Is this what will finally kill the Tesco share price?

Tesco plc (LON: TSCO) shares look good value now. Is it time to buy or sell?

| More on:

The content of this article was relevant at the time of publishing. Circumstances change continuously and caution should therefore be exercised when relying upon any content contained within this article.

When investing, your capital is at risk. The value of your investments can go down as well as up and you may get back less than you put in.

Read More

The content of this article is provided for information purposes only and is not intended to be, nor does it constitute, any form of personal advice. Investments in a currency other than sterling are exposed to currency exchange risk. Currency exchange rates are constantly changing, which may affect the value of the investment in sterling terms. You could lose money in sterling even if the stock price rises in the currency of origin. Stocks listed on overseas exchanges may be subject to additional dealing and exchange rate charges, and may have other tax implications, and may not provide the same, or any, regulatory protection as in the UK.

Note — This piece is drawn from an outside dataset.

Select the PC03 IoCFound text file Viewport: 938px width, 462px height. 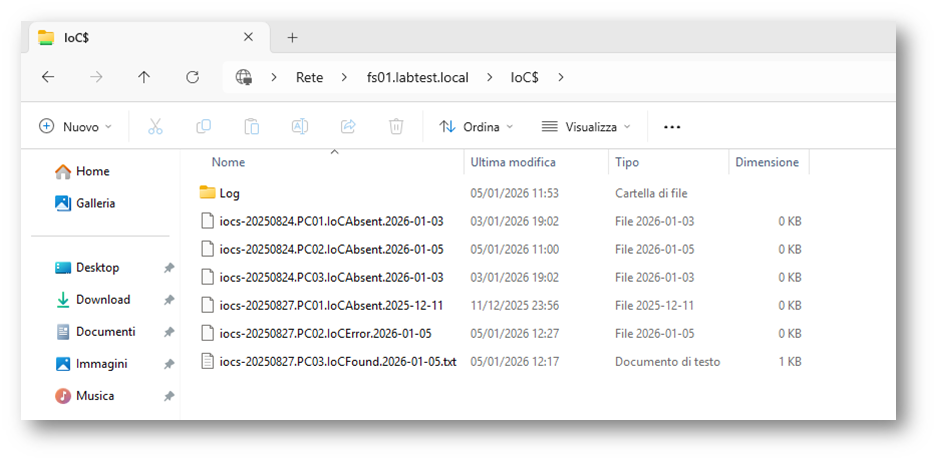pyautogui.click(x=337, y=361)
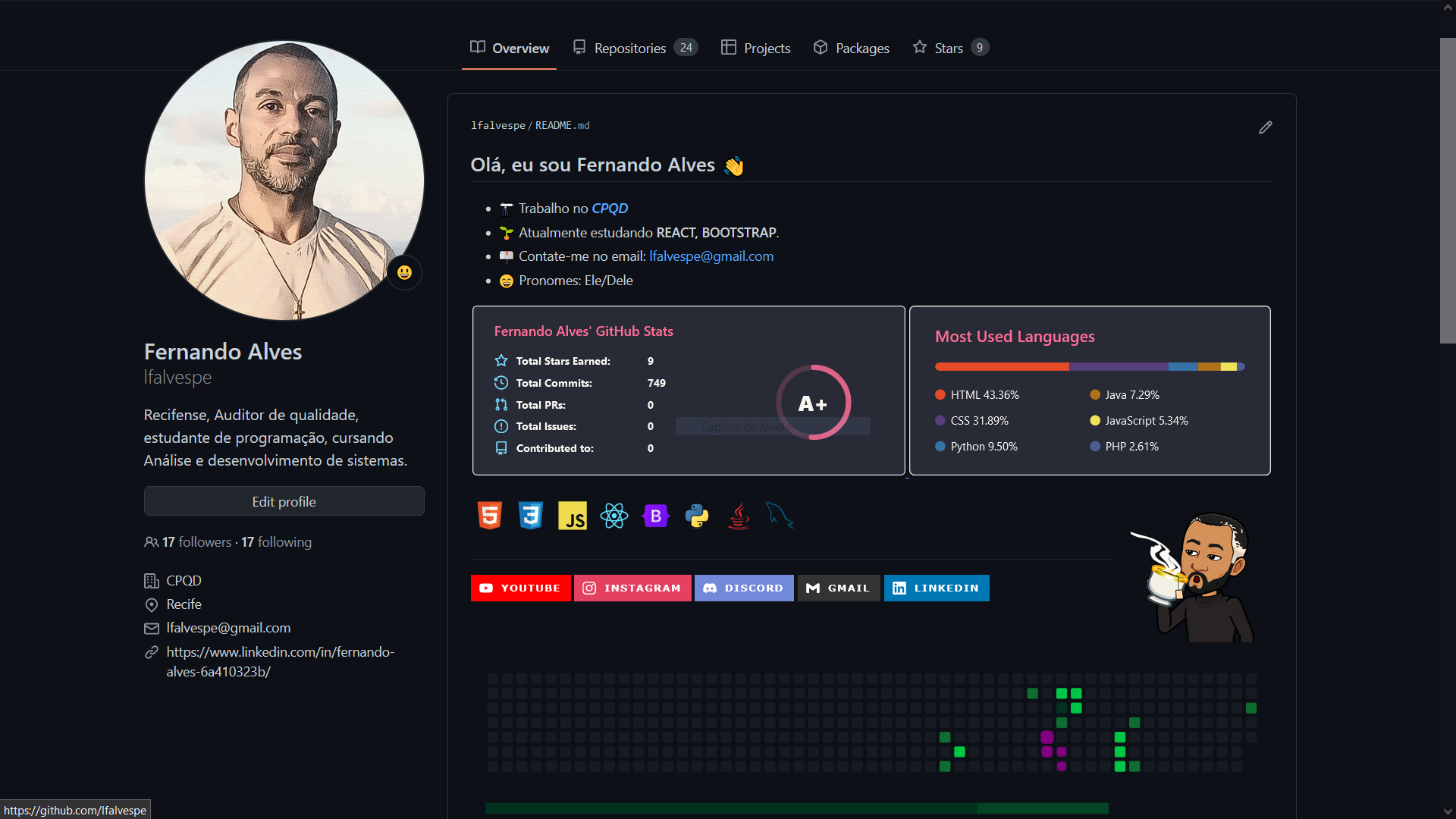1456x819 pixels.
Task: Click the smiley status emoji on avatar
Action: (404, 272)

You’re reading a free article with opinions that may differ from The Motley Fool’s Premium Investing Services. Become a Motley Fool member today to get instant access to our top analyst recommendations, in-depth research, investing resources, and more. Learn More.

Aldi is investing £1bn in a plan to open a new supermarket in the UK each week, on average, over the next two years. The reason? Speaking to the BBC, boss Giles Hurley said: “Almost 50% of the population of the UK doesn’t currently shop with us and they tell us the main reason for that is that they don’t have a store near us.”

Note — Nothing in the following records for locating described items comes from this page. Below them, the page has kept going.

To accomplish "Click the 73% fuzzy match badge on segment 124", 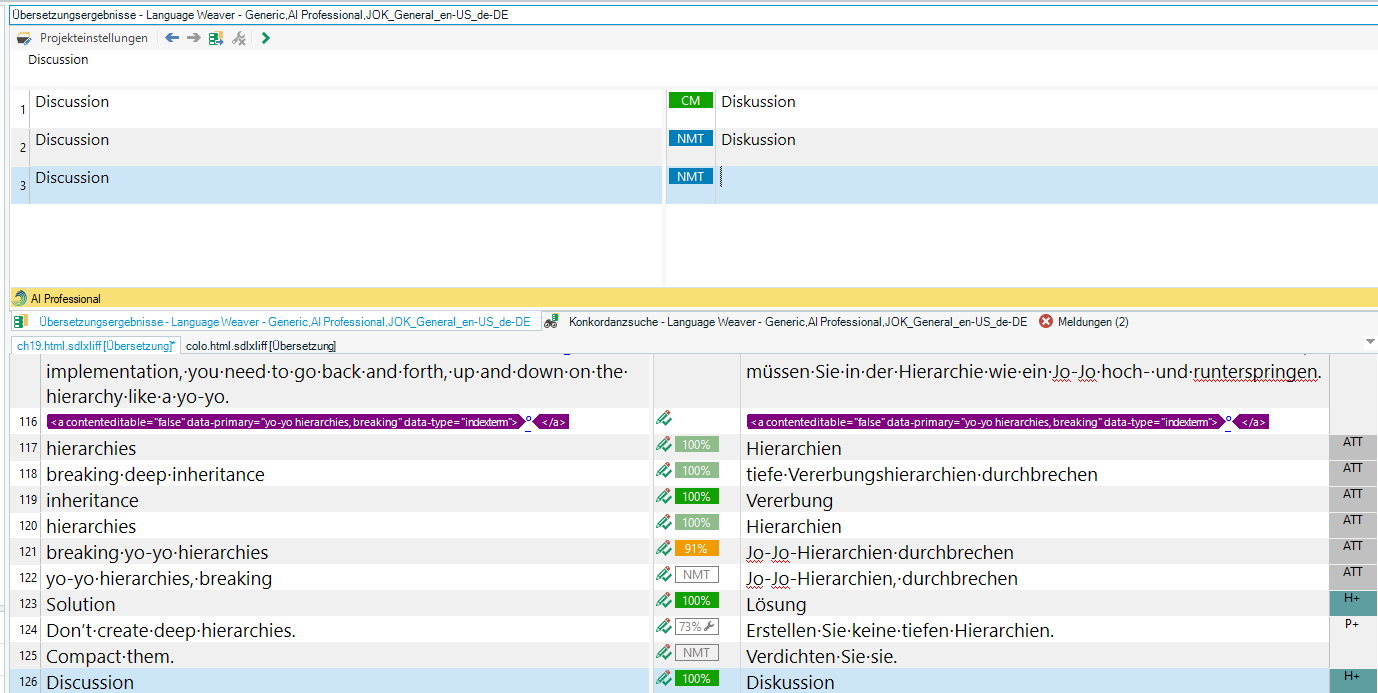I will (696, 627).
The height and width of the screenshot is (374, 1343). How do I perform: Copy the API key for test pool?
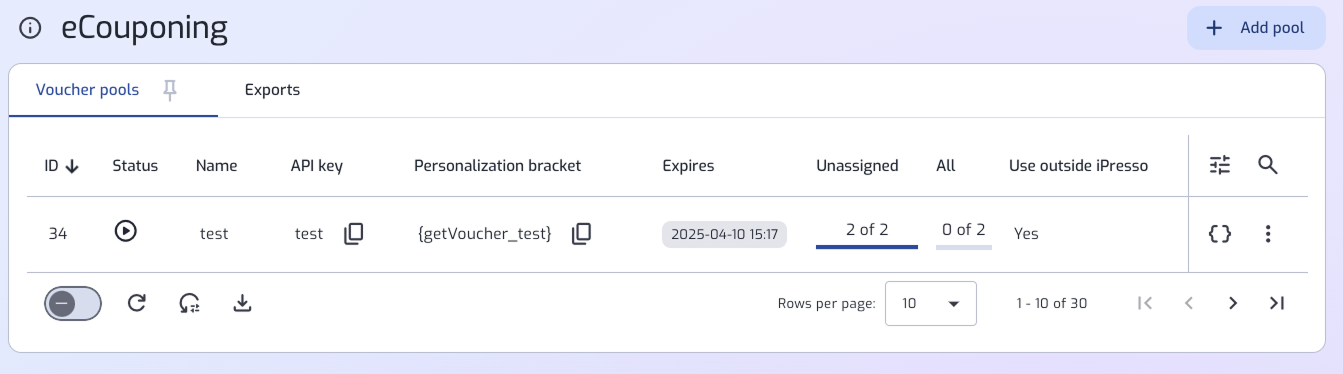354,233
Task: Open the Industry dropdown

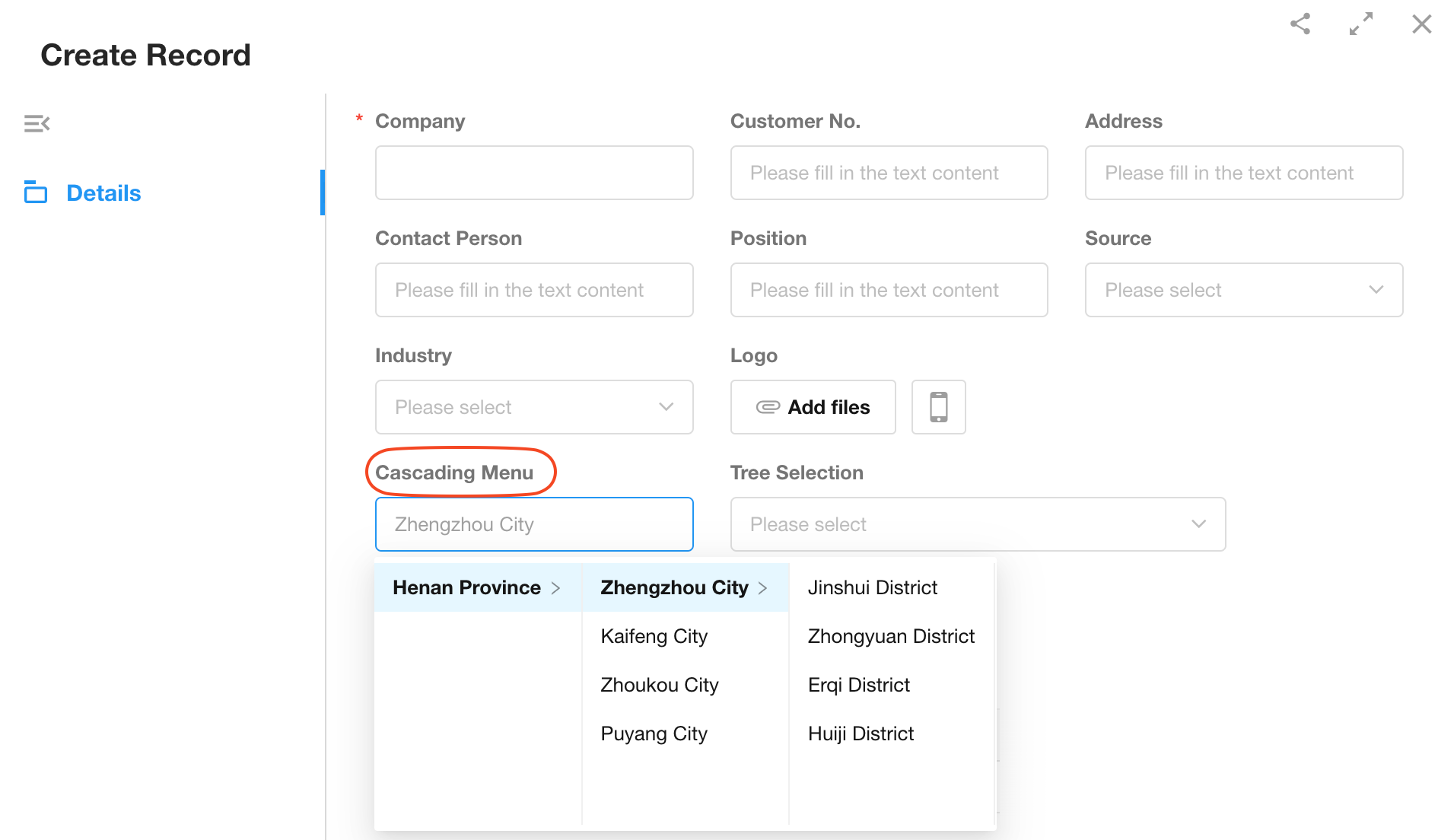Action: tap(533, 407)
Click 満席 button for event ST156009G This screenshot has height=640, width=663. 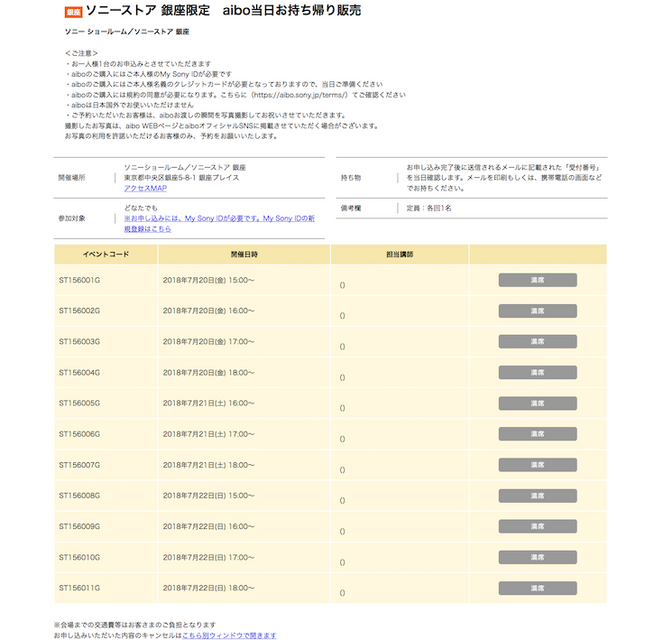click(x=537, y=526)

Aldi saw sales rise £1.1bn last year, almost entirely from opening new stores. And with profits actually down 18% due to price cutting, it doesn’t look like there’s much organic growth to be had in the supermarket sector.

Should Tesco (LSE: TSCO) shareholders be worried? Aldi is fighting the price war very aggressively, while Tesco and the other big UK operators are targeting a range of price points. But, ultimately, when it comes to the weekly groceries, price is what counts for the majority of UK families.

Then there’s Aldi’s German rival Lidl. Only a few days ago I was surprised to see yet another store opening near me, in a prime city centre location with heavy footfall. It’s only about half a mile from another store (and just around the corner from an Aldi), but it looked very busy on the weekday afternoon I was passing.

Tesco

But aren’t I supposed to be talking about Tesco? Yes, and the closer I look, the more I find myself in a dilemma — because Tesco, examined in isolation, is looking increasingly like a tempting investment.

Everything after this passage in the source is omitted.